4. Bio-fertiliser is a high value replacement for inorganic fertilisers.
5. Use of residual waste streams to produce energy forms part of the circular economy.
6. New Zealand can achieve zero waste to landfill by 2040 if we start seeing residual waste as an opportunity and not a problem.
7. An ideal opportunity exists to co-locate waste to energy facilities processing organic liquid and solid waste residual waste streams with industrial heat users to displace the use of fossil fuel for the generation of heat and power.
8. An ideal opportunity exists to combine bio-processing waste with the upgrade of waste water treatment plants. These upgraded plants have the ability togenerate revenue to offset operating costs for local government bodiesand could progressively be developed to the point of zeroresidual chemical discharge to water or sludge to land.

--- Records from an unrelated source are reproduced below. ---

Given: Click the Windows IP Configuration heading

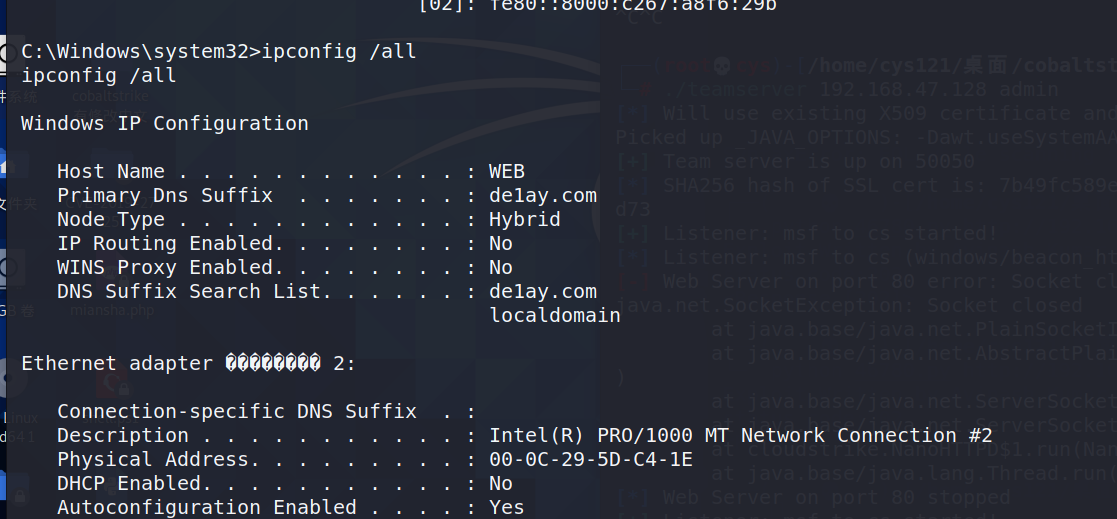Looking at the screenshot, I should pos(165,124).
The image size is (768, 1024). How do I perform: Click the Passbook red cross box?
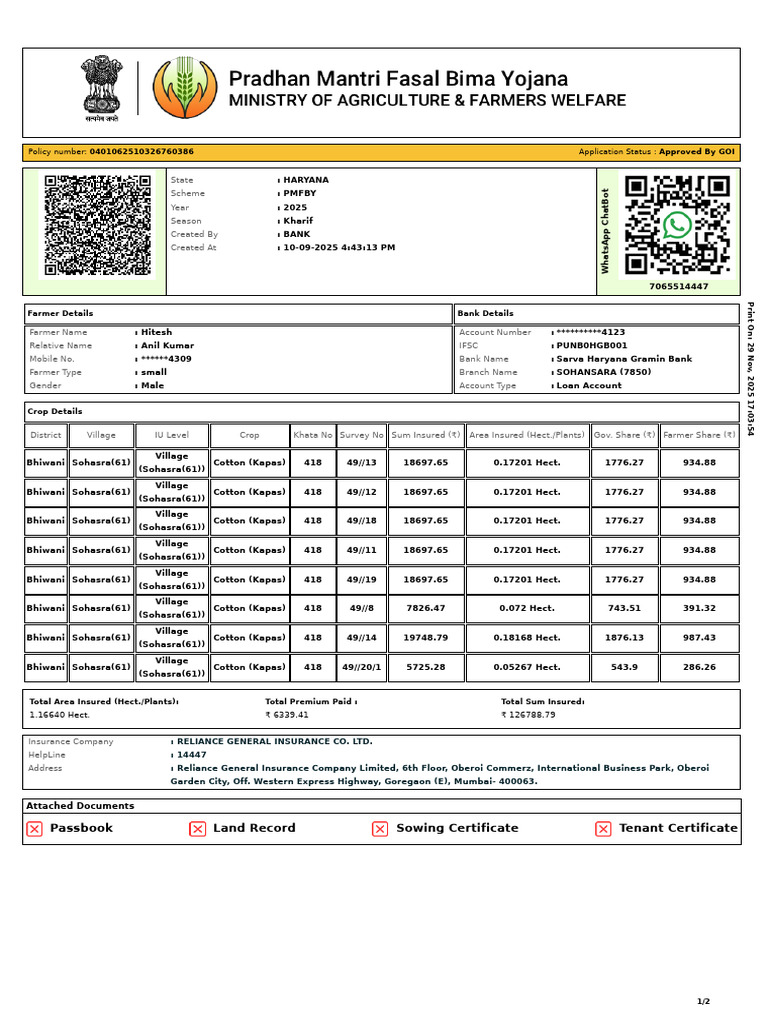coord(35,829)
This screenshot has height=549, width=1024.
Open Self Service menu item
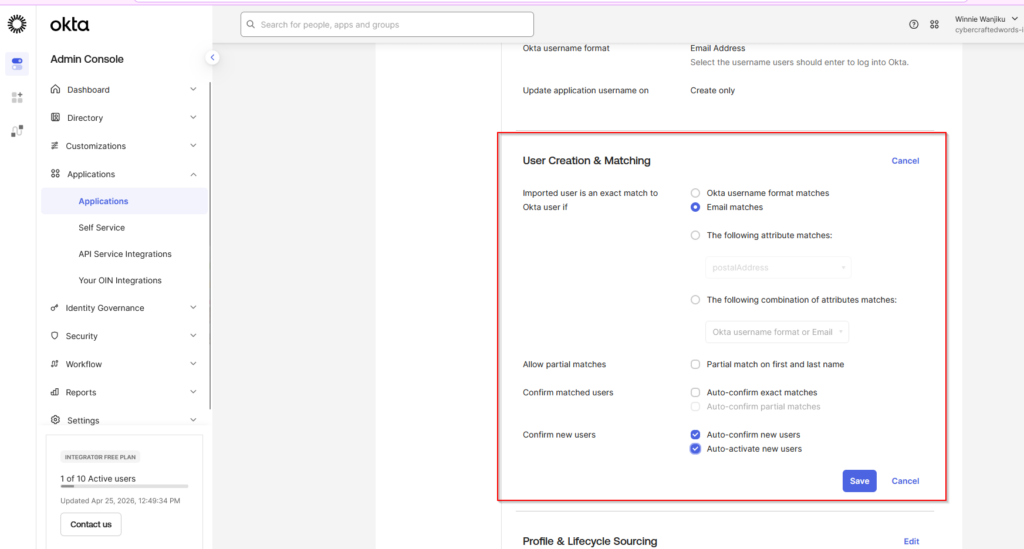[101, 227]
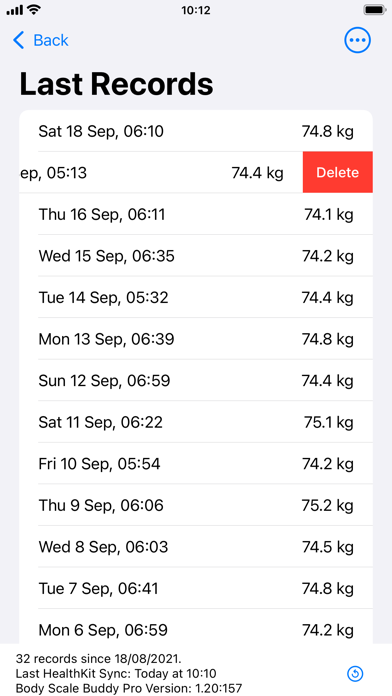
Task: Tap the Last Records page title
Action: click(116, 84)
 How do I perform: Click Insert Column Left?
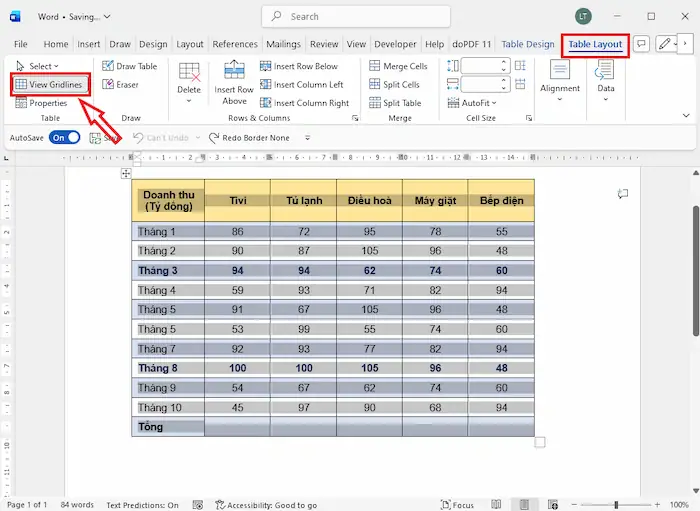pos(301,85)
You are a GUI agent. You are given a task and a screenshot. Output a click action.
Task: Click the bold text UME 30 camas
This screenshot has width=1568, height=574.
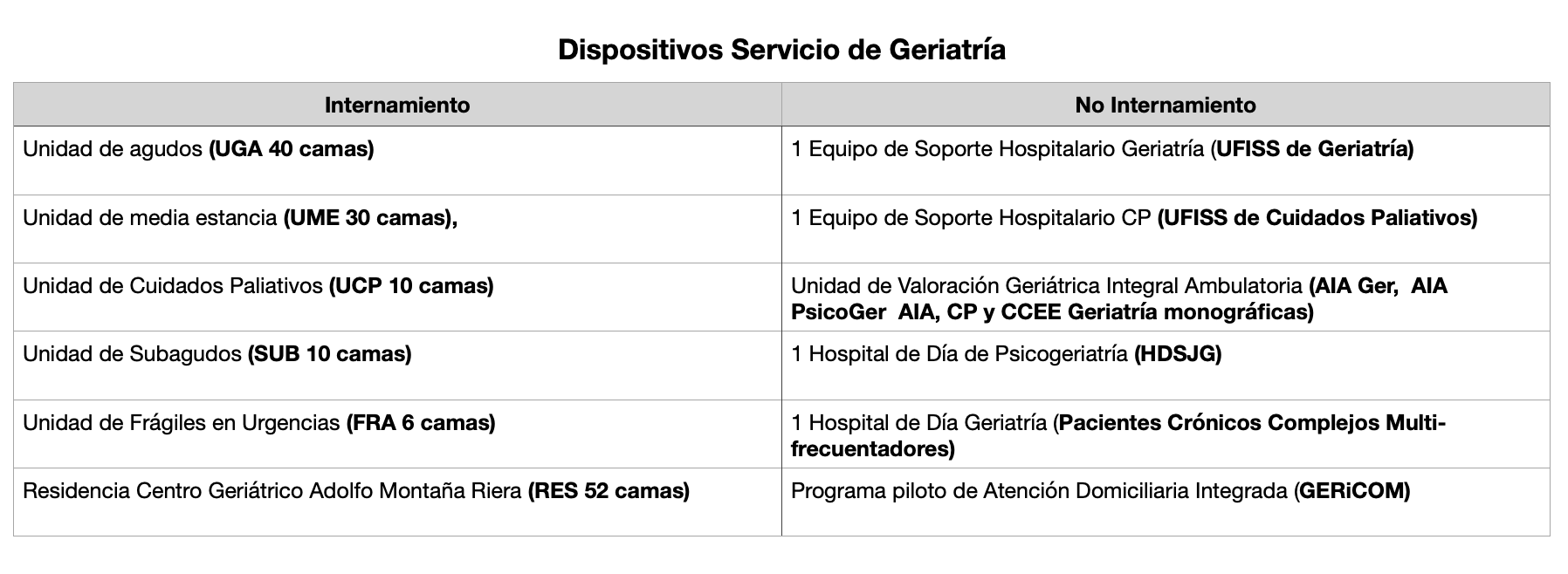[x=367, y=218]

9. Diversion of waste from landfills to waste to biogas facilities reduces CO2 and methane emmissions improving air quality, enhances the economic resilience of communities through reduction in waste water treatment facility usage, reduction in landfill reliance whilst providing new offtake business opportunities through the production of electricity, heat and bio processing opportunities.
10. The technology for bio-processing waste and waste water is well developed and the footprint is smaller than for existing sewerage processing systems employed, particularly those disposing to land.
11. Technology for treatment of both liquid and solid residual waste streams is well developed and accepted internationally and able to be utilised in New Zealand with minimal (if any) changes therefore mitigating technology risk.
Biofuels for transport
1. Replacing use of petroleum for transport and manufacturing can be achieved by the extraction of biochemicals from biomass and the manufacture of new bio-based products.
2. Biofuel blends are a flexible and easily delivered renewable fuel for heavy land transport and marine engines where other renewable fuels are uneconomic or inapproriate .
3. Domestic production of gaseous and liquid biofuels from perpetually renewable natural resources will produce new employment, additional income from less productive lands, and provide future fuel supply security.
4. Storable biofuels can be used to enhance electricity security and heat demand using current proven electricty generation technologies.
5. Processing of gaseous and liquid biofuels can be readily integrated with other forms of bio-processing.
6. In the 1970’s New Zealand extensively used biomethane as a vehicle fuel.